**ABOUT THIS TASK**
Filter this listing down to the lines that contain the word "layout", and copy them.

**INFORMATION SHOWN**
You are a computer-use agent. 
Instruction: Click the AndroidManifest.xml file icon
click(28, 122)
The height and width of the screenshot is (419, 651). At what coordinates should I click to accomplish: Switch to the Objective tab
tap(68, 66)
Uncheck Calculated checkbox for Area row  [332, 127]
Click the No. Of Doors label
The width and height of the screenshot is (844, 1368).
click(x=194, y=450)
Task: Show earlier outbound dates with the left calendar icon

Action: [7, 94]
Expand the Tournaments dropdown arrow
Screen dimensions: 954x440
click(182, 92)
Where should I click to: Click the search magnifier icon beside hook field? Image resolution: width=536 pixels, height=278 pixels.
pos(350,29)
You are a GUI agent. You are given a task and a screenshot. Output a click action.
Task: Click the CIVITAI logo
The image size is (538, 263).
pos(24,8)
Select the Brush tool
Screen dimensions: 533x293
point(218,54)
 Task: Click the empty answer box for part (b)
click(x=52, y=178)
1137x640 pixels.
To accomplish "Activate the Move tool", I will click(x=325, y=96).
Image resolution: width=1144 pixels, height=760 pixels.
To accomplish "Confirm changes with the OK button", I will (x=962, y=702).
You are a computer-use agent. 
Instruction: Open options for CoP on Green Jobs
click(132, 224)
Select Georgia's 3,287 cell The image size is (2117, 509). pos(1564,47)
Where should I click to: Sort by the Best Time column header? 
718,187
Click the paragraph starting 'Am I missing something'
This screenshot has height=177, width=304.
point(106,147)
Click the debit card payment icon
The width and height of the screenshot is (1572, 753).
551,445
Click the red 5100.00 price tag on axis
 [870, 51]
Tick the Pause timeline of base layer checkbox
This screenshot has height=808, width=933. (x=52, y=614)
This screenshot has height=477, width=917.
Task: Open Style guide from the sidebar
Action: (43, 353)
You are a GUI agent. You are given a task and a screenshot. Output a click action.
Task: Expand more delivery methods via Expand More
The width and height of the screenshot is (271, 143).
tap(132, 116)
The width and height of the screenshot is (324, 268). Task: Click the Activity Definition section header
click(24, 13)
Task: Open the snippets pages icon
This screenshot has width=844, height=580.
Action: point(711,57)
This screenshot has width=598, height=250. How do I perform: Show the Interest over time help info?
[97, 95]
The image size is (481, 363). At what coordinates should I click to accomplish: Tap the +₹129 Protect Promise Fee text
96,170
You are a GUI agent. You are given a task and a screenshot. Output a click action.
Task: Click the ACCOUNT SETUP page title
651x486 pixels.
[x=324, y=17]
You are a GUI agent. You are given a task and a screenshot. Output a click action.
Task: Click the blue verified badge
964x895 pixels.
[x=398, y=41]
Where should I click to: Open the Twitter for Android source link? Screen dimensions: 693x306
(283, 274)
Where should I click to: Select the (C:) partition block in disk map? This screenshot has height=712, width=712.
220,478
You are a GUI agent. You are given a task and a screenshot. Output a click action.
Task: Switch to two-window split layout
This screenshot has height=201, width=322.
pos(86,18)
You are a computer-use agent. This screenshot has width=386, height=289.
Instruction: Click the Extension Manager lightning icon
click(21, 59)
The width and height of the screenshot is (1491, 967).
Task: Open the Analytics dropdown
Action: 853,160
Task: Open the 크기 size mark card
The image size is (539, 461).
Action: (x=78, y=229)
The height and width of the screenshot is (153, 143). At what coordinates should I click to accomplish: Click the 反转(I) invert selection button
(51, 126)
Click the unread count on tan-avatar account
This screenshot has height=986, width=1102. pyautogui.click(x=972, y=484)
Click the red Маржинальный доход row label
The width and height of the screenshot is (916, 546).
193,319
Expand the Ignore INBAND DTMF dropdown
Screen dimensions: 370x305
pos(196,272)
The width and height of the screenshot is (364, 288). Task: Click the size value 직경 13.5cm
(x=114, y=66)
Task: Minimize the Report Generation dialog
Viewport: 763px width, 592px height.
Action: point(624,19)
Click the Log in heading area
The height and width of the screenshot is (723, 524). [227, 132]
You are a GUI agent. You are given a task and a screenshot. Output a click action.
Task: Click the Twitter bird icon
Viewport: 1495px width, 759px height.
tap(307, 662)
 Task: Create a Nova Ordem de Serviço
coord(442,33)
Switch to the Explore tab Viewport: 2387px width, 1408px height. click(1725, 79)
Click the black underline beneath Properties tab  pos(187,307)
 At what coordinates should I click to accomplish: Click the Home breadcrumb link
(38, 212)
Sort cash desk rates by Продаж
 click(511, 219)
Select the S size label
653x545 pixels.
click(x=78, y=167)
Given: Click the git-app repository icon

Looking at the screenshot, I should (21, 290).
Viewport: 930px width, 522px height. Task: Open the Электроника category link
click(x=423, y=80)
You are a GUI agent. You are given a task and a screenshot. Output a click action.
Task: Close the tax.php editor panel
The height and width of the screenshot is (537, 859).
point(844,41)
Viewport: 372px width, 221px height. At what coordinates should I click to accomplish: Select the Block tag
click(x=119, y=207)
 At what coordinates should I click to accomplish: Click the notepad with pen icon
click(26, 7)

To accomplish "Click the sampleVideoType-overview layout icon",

**RESULT FOR THIS TASK**
Task: Switch to two-window split layout
To accomplish "Click the sampleVideoType-overview layout icon",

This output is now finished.